PyTorch ~ Optimizing Neural Networks

Here are the 17 least-effort and most effective ways to train deep models with PyTorch. The methods mentioned in this article assume that you are training the model in a GPU environment. The details are as follows.

01 Consider another learning rate schedule

The choice of learning rate schedule has a great influence on the convergence speed and generalization ability of the model. Leslie N. Smith et al. proposed a cyclical (Cyclical) learning rate and a 1Cycle learning rate schedule in the papers “Cyclical Learning Rates for Training Neural Networks” and “Super-Convergence: Very Fast Training of Neural Networks Using Large Learning Rates”. It was later promoted by Jeremy Howard and Sylvain Gugger of fast.ai. The following figure is a diagram of the 1Cycle learning rate schedule:

Sylvain wrote: 1Cycle consists of two steps of equal length, one from a lower learning rate to a higher learning rate, and the other back to the lowest level. The maximum value comes from the value picked by the learning rate finder, and smaller values can be ten times lower. Then, the length of this period should be slightly smaller than the total number of epochs, and, in the final stage of training, we should allow the learning rate to be several orders of magnitude smaller than the minimum value. In the best case, this schedule achieves a huge speedup (Smith calls it super-convergence) compared to traditional learning rate schedules. For example, using the 1Cycle strategy to train ResNet-56 on the ImageNet dataset, the number of training iterations is reduced to 1/10 of the original, but the model performance is still comparable to the level in the original paper. On common architectures and optimizers, this schedule seems to work well.
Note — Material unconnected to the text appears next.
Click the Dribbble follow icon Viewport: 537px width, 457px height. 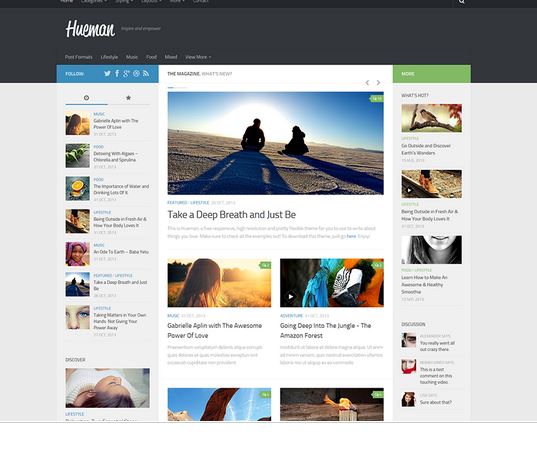[136, 73]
Pytorch already implements these two methods: “torch.optim.lr_scheduler.CyclicLR” and “torch.optim.lr_scheduler.OneCycleLR”.

Reference documentation: https://pytorch.org/docs/stable/optim.html

02 Use multiple workers and page-locked memory in DataLoader

When using torch.utils.data.DataLoader, set num_workers > 0 instead of the default value of 0 and also set pin_memory=True instead of the default value of False.

Reference documentation: https://pytorch.org/docs/stable/data.html

Szymon Micacz, a senior CUDA deep learning algorithm software engineer from NVIDIA, has achieved a 2x speedup in a single epoch using four workers and page-locked memory (pinned memory). A rule of thumb people choose for the number of workers is to set it to four times the number of GPUs available, anything more or less than this will slow down training. Note that increasing num_workers will increase CPU memory consumption.

03 adjust the batch to the maximum

It is a controversial point to adjust the batch size to the maximum. In general, your training will be faster if you maximize batch size as your GPU memory allows. However, you also have to tune other hyperparameters, such as the learning rate. A good rule of thumb is that when the batch size doubles, the learning rate also doubles.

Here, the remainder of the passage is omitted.